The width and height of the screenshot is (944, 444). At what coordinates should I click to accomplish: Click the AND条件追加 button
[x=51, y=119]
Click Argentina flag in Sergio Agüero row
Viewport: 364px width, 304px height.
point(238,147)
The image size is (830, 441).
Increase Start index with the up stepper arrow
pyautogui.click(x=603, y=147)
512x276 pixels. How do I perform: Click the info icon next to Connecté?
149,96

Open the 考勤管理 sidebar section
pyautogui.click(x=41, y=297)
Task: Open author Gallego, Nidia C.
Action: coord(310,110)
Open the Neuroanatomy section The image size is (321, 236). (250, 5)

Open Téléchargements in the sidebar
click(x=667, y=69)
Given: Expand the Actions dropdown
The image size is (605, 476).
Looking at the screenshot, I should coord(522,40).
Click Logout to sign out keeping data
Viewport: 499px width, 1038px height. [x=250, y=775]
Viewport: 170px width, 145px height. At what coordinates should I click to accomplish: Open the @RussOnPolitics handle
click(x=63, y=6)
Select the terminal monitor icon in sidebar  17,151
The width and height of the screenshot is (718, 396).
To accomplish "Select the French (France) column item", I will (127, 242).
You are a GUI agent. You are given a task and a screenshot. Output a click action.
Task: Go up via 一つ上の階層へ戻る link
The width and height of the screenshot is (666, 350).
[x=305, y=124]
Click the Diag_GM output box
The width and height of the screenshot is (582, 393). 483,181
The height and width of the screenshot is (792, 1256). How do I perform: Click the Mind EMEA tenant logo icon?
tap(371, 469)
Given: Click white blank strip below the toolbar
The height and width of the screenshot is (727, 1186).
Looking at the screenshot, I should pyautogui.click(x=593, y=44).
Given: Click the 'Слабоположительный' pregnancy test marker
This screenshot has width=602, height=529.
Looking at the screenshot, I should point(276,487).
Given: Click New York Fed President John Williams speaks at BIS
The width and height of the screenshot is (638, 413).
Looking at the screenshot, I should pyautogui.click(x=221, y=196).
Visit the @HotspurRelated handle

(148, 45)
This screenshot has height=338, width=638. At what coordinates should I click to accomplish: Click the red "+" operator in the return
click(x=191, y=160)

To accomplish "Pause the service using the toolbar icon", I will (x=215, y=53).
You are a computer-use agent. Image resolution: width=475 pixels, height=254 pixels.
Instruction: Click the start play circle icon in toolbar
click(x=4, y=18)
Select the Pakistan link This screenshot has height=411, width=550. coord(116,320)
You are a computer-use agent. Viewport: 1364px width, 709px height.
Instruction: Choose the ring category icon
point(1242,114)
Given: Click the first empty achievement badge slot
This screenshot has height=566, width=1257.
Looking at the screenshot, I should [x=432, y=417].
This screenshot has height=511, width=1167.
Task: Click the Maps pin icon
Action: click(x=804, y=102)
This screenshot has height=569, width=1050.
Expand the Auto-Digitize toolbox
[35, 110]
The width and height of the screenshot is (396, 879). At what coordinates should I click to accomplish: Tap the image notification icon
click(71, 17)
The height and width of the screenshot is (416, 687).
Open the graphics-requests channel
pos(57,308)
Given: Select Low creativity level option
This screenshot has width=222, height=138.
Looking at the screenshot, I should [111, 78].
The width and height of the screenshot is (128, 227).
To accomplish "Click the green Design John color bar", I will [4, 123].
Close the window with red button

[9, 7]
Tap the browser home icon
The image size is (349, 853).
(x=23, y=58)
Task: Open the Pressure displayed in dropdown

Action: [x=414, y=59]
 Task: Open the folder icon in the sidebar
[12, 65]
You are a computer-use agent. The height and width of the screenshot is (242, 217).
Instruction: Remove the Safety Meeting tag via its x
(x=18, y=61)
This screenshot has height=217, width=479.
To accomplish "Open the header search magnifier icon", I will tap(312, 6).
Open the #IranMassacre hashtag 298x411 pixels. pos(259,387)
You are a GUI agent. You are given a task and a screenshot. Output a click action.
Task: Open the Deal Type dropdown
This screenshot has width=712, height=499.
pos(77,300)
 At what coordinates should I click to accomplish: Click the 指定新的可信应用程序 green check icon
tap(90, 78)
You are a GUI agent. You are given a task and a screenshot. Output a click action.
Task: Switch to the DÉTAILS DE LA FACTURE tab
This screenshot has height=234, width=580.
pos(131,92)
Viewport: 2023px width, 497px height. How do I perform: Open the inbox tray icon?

● PROBLEM DETAILS
Each line that mentions the string "link" must be copied from the listing.

● WRITTEN ANSWER
Task: Go up via 一つ上の階層へ戻る link
Select the Pakistan link This screenshot has height=411, width=550. coord(116,320)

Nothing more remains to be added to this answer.